Otro ejemplo, y este muy reciente, es la obstinación por la construcción de eso que llaman Súper Vía. Se trata de una avenida que conectará dos zonas por donde transitan vehículos de nada fácil acceso para la mayoría de la población y que de manera amplia benefician a gente de colonias muy adineradas. Es verdad que se reducirían contaminantes con esta vía pues hasta ahora el largo trayecto para conectar los los puntos en cuestión y el pesado tránsito vehicular generan muchos contaminantes pero de la mala planeación no tienen la culpa los habitantes de la colonia paupérrima que están demoliendo en aras de un beneficio que no es común. A esto hay que sumarle el daño ambiental que causará su construcción al contaminar ahora una zona boscosa, de esas que ya no abundan en la ciudad. Ante esto uno se pregunta cómo es posible que unos cuanto prefieran rapidez para visitarse en lugar de bosques fuertes y sanos que palíen la contaminación ambiental y cómo es posible que no les importe lanzar al hacinamiento a familias enteras, ¡a toda una colonia!

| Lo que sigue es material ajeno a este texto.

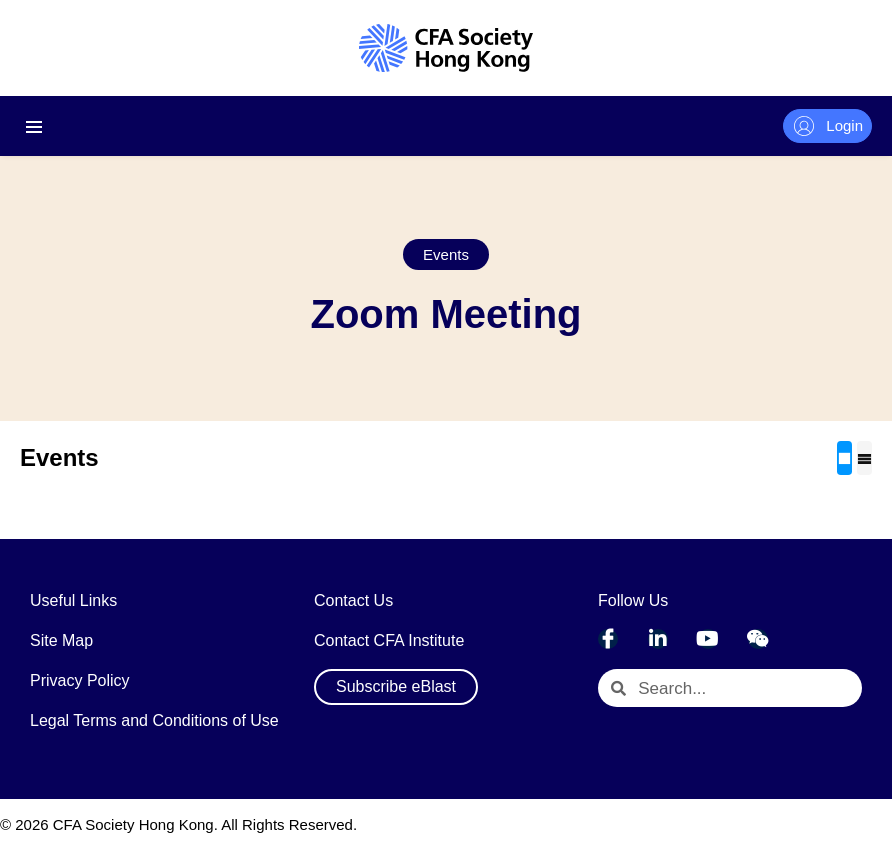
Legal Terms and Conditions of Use (154, 720)
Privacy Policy (80, 680)
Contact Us (353, 600)
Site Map (61, 640)
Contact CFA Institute (389, 640)
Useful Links (73, 600)
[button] (446, 254)
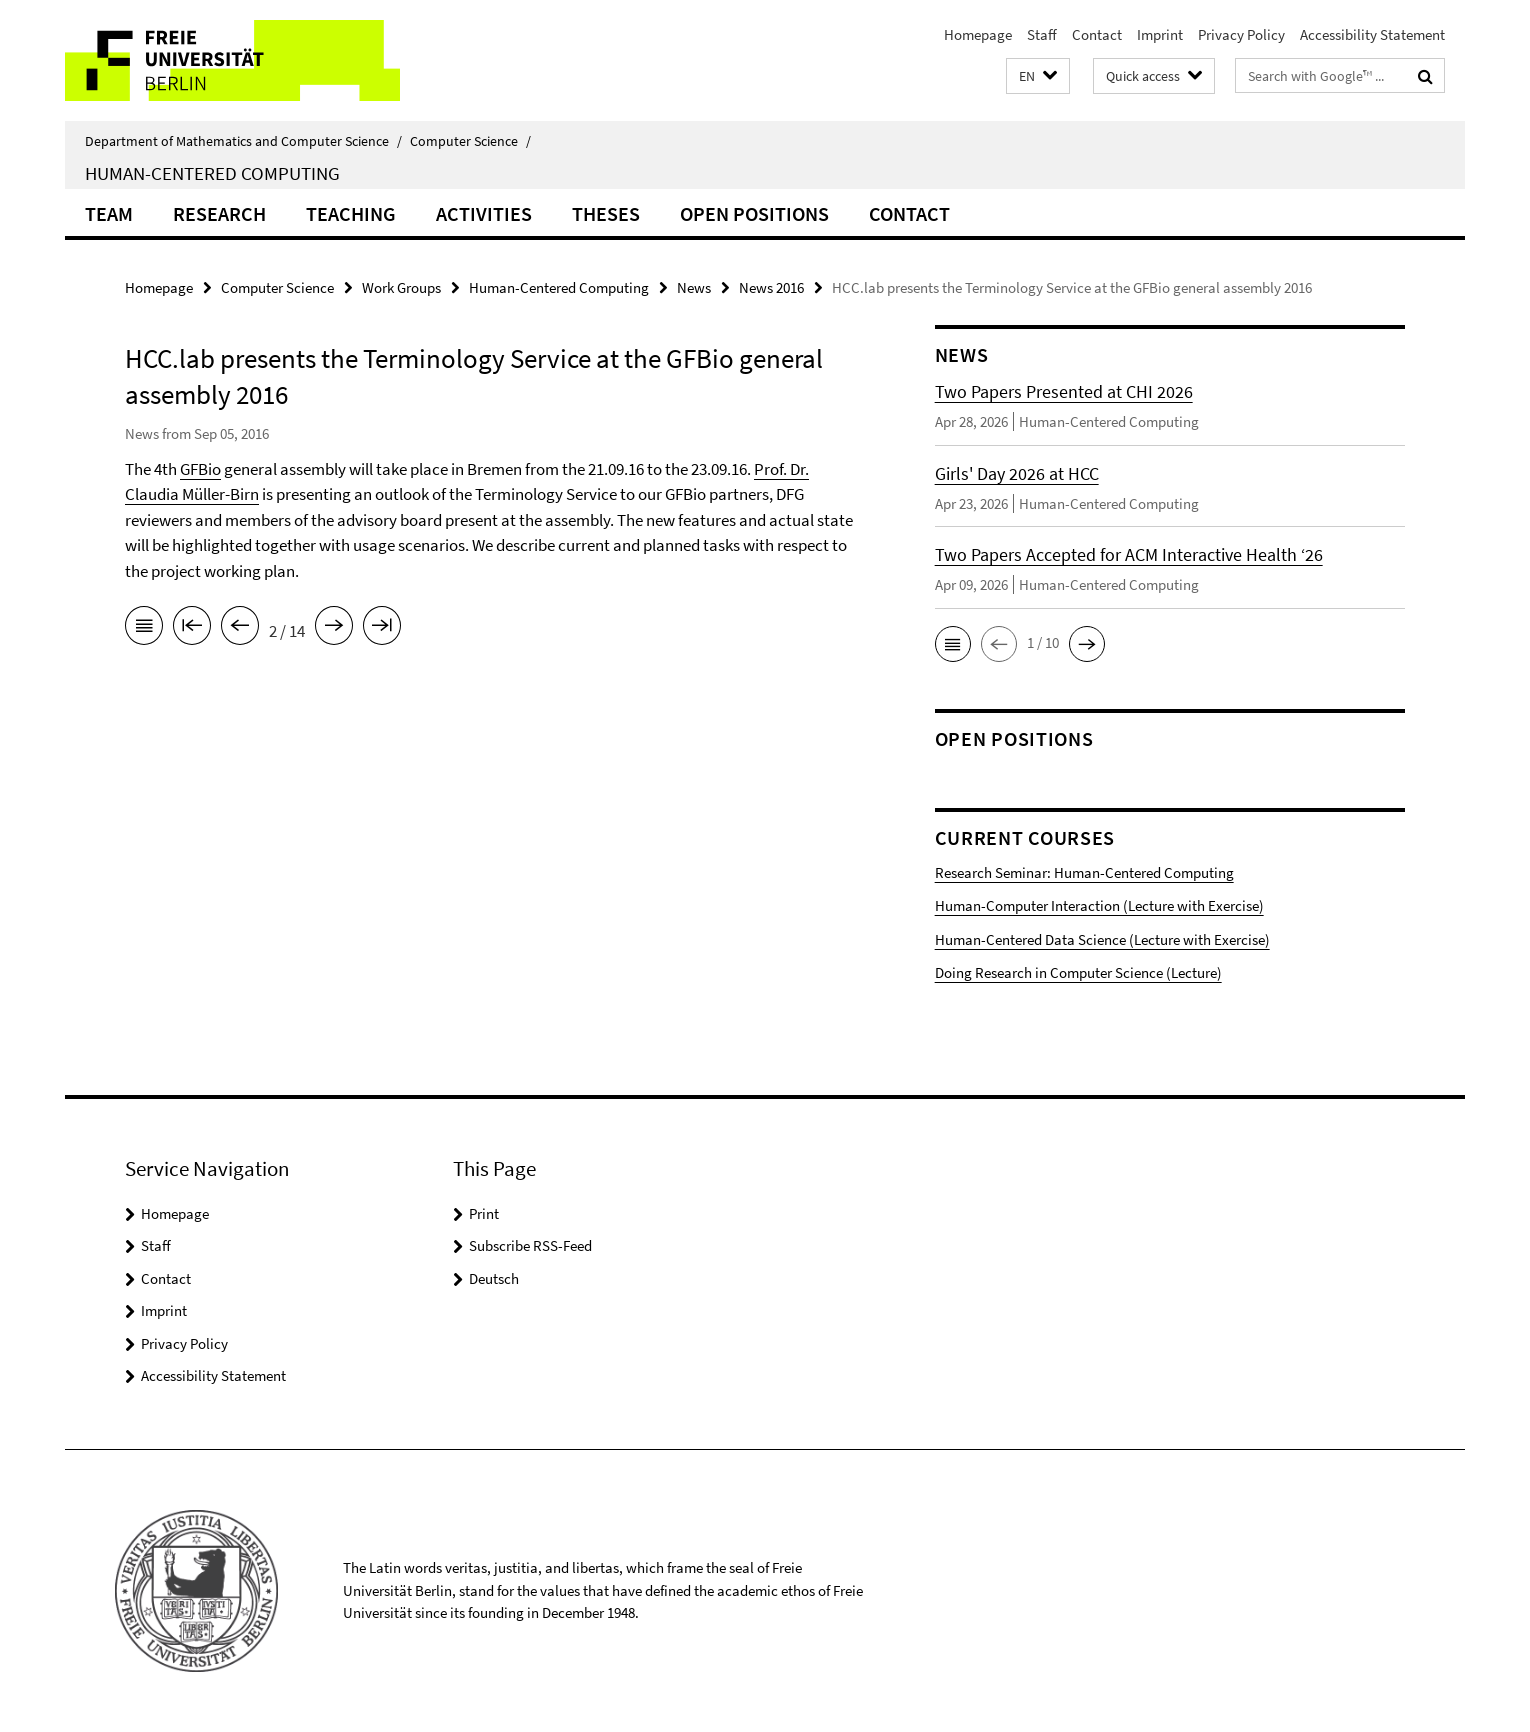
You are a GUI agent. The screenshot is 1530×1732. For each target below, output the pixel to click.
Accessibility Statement (1372, 34)
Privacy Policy (1241, 34)
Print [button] (484, 1213)
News (694, 287)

¿Así es como actúa la izquierda del siglo XXI? ¿Con acciones como esas quieren que todas las corrientes de izquierda en el país se inscriban a una candidatura que presume de representar los más altos ideales de nuestra cosmovisión? De ninguna manera podría considerarse que acciones como estas, que pudieran parecer epifenoménicas, sin importancia, pudieran salir de las filas de la izquierda. Y más si sabemos que son los detalles los que de verdad hablan, dicen algo (mucho) de la personalidad de sujetos y gobiernos. Hacer alarde de los leyes que benefician a grupos vulnerabilizados (porque ninguno la vulnerabilidad no es una condición natural de ningún grupo o sujeto, sino un lugar donde se los ha colocado) y tratar de sepultar acciones como las mencionadas, ¿a qué obedece? Se trata de querer cubrir lo que en verdad se es. El positivismo nunca ha sido un estandarte de la izquierda, no podría serlo. A esas tesis sólo acuden los enemigos de la vastedad, de la riqueza plural humana. Ese “deber ser” que nos recuerda a la milicia sólo puede ser defendido por fundamentalistas del orden, de lo que ellos creen correcto porque es lo apropiado para ellos y sólo para ellos. Ningún orden que orille a un ser humano al lugar del paria, de residuo, sobrante o escoria puede ser nombrado de izquierda. Tal ideal nos recuerda a la gobernadora de Arizona y su positivista-cuasi fascista ley anti inmigrantes. ¿Afear un estado o una ciudad? ¿Qué sería lo bonito y por qué eso es bonito y no también lo otro llamado feo? Es verdad, no hay estética sin ideología, lo que podríamos llevar a ese embellecimiento que tanto presume el gobierno local del Distrito Federal, un embellecimiento que huele a hospital, donde todo está dispuesto de tal modo que no hay espacio para la mancha, el desorden. Si no fuera porque mancha y desorden comparten significantes simbólicos con vitalidad, error y éste con humanidad, y específicamente desorden con duda y ésta con conocimiento, nada tendría en contra de las pretensiones ideológicas de limpiar calles, parques y avenidas que van más allá de la superficialidad de los hechos. Hágase un ejercicio hermenéutico, un análisis discursivo y más a profundidad, una arqueología del saber acerca de la gestión de este gobierno que se autonombra de izquierda.

No sé qué le habrán dicho al gobernador del Distrito Federal que es izquierda pero es claro que sus acciones distan mucho de tener como fundamento esta concepción del mundo. La objetividad racional que dice estar detrás de las acciones de este gobierno se llama razón instrumental, de la que se habló cuando se descubrió que Auschwitz no era producto de la descomposición de la sociedad, sino fruto de ese espíritu positivista, racional instrumental, objetivista, progresista de ese modo, de un desarrollo que para sostenerse tiene que erradicar lo otro distinto estorboso porque lo propio no le basta para reclamar la verdad unívoca que reclama para sí.

Usted sabrá por quién vota, el presente trabajo tiene como finalidad dar a conocer en un plano más estudiado aquellas políticas públicas locales, sus efectos y más aún, sus fundamentos teóricos. La decisión está en usted pero tómese a considerar lo aquí expuesto. Este es un análisis sociológico de un caso particular y sirva para contribuir a la crítica.

Marcelo Ebrard

Marcelo Ebrard

El positivismo no es ni nunca podrá ser de izquierda.